KMOK
- Lewiston, Idaho; United States;
- Broadcast area: Lewiston area
- Frequency: 106.9 MHz
- Branding: Canyon Country 106.9

Programming
- Format: Country

Ownership
- Owner: Lee and Angela McVey; (McVey Entertainment Group, LLC);

History
- First air date: March 5, 1983

Technical information
- Licensing authority: FCC
- Facility ID: 28214
- Class: C
- ERP: 99,000 watts
- HAAT: 375 meters (1,230 ft)
- Transmitter coordinates: 46°27′33″N 117°2′18″W﻿ / ﻿46.45917°N 117.03833°W

Links
- Public license information: Public file; LMS;
- Website: canyoncountry1069.com

= KMOK =

KMOK (106.9 FM) is a radio station in the western United States, broadcasting a country music format.

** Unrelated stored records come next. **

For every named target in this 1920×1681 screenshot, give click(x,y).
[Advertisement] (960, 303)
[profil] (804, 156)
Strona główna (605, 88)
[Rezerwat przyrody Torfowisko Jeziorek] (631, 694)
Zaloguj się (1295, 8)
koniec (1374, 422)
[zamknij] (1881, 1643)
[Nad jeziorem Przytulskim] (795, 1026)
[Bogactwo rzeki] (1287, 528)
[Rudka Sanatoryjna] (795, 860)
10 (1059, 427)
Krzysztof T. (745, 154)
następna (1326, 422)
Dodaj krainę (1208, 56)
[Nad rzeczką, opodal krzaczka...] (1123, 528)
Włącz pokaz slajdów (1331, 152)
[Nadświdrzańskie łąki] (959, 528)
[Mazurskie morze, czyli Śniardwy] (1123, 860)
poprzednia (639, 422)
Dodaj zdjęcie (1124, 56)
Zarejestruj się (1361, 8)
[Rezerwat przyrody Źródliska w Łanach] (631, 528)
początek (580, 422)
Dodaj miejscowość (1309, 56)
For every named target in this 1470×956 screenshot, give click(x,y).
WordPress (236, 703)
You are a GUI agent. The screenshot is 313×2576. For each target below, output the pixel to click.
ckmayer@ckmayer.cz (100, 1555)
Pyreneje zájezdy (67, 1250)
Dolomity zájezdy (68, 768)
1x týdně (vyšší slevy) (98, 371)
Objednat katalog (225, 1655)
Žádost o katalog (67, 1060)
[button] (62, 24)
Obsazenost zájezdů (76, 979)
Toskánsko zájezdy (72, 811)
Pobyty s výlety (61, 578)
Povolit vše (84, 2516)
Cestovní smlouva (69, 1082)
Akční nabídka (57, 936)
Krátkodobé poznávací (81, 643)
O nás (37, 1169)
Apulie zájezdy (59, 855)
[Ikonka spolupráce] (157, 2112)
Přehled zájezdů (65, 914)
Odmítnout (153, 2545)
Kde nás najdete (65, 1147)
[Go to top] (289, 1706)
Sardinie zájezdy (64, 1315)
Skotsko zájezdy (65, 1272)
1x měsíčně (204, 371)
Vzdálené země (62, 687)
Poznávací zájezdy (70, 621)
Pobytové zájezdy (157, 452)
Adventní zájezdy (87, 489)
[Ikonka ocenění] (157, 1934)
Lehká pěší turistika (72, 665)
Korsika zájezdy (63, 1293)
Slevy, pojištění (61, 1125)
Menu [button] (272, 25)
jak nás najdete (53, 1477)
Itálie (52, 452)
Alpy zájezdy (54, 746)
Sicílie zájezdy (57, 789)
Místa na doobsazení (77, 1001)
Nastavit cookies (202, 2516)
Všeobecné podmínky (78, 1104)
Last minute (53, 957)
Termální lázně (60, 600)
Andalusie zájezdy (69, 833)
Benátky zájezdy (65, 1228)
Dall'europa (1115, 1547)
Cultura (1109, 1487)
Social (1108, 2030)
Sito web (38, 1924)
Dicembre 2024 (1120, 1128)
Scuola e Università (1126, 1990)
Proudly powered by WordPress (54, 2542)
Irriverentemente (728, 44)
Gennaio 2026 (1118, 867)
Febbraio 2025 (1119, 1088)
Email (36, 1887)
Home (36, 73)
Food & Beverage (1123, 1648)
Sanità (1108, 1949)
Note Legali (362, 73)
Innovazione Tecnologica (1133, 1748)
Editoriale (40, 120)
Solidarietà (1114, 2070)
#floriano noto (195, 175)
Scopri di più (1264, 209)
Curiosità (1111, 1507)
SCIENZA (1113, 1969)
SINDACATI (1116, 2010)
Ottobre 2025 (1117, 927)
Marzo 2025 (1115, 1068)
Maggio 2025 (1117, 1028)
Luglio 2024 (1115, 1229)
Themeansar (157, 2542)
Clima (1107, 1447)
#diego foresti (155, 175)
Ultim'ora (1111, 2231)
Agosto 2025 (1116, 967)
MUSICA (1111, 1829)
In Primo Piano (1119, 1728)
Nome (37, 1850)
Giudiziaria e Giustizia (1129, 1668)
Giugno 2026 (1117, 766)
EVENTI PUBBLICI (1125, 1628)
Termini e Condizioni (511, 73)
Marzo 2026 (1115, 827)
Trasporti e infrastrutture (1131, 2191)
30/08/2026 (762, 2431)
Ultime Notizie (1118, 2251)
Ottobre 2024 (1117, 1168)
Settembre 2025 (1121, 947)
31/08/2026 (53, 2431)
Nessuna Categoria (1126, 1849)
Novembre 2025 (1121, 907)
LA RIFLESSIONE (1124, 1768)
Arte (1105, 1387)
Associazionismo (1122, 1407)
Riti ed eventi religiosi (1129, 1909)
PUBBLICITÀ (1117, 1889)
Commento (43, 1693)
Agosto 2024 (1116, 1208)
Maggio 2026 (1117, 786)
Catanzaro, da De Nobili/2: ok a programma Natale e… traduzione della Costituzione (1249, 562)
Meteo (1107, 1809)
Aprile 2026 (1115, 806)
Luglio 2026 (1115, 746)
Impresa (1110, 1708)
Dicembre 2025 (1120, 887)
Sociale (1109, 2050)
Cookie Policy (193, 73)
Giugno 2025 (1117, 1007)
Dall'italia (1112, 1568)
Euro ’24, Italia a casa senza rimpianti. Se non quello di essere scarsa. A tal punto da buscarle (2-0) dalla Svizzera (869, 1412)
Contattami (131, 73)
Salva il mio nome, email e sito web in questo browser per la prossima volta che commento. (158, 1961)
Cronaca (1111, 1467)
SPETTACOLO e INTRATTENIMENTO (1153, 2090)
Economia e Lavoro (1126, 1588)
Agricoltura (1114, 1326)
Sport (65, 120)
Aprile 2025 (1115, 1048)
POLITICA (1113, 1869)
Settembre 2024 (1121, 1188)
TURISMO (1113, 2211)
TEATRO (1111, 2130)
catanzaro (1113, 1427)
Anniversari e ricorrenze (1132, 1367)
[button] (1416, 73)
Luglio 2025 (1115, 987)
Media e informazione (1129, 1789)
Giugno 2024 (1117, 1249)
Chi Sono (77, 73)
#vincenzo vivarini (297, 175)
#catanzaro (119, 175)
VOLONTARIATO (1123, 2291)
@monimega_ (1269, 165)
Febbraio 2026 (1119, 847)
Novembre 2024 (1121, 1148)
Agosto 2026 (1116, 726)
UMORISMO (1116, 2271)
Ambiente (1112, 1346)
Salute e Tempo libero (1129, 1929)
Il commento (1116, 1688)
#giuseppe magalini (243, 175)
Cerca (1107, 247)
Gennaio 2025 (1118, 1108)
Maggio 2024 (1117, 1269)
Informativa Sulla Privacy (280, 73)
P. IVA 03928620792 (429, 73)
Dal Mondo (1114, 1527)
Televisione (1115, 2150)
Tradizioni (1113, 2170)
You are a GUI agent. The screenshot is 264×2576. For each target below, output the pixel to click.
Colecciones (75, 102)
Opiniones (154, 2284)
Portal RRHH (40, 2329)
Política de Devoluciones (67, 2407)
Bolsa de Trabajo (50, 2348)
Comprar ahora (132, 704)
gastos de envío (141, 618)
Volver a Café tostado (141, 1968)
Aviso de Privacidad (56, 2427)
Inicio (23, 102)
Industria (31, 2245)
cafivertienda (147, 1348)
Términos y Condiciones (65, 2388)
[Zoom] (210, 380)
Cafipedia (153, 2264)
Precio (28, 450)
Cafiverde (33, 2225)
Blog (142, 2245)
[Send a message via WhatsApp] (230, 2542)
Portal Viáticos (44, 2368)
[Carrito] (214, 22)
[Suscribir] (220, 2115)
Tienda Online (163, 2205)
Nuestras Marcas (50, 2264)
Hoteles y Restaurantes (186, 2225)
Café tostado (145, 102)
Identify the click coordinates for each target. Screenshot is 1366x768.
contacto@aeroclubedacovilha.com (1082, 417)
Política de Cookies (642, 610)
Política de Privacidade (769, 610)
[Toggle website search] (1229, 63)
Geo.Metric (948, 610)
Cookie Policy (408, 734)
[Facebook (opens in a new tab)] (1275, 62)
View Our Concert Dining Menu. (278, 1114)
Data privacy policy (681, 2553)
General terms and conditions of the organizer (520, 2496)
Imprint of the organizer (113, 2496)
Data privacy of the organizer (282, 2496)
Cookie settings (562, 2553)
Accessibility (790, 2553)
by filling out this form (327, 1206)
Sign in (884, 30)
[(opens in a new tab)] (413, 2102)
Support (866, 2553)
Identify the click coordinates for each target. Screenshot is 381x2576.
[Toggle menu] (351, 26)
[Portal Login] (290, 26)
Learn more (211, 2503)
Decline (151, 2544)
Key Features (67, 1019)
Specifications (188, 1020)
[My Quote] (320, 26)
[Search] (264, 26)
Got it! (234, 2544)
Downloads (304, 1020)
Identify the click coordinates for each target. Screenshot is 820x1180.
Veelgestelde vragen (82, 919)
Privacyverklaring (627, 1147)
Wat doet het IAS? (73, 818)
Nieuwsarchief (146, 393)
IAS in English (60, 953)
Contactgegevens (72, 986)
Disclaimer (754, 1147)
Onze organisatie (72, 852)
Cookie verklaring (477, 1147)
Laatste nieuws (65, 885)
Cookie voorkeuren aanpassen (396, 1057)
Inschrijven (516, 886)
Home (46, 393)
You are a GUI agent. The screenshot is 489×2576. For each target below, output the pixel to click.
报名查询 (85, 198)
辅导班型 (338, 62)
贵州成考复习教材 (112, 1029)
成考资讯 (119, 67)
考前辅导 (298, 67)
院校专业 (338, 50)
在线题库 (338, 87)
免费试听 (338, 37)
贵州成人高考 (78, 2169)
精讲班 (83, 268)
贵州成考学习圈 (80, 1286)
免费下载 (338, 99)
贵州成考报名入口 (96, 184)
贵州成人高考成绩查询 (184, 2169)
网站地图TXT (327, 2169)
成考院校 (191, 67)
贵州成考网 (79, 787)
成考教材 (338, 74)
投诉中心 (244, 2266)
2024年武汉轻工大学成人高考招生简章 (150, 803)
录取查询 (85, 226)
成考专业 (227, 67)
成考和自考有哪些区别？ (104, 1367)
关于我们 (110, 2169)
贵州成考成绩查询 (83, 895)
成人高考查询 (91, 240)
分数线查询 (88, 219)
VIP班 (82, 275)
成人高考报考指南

Licensed to Lewiston, Idaho, the station serves north central Idaho and southeastern Washington, and is currently owned by Lee and Angela McVey, through licensee McVey Entertainment Group, LLC. KMOK once was CHR known as K107 with on-air personalities such as Keith Havens (now a meteorologist with KLEW-TV), Aaron Taylor, Johnny Mann, Sean Rivers, Bobby Knight, Kevin Chase before making the change to Country in the mid-1990s.

KMOK was launched in 1983 as an adult rock station for the Quad Cities (Lewiston-Clarkston and Moscow-Pullman), and debuted on March 5.

On June 7, 2021, KMOK rebranded as "Canyon Country 106.9".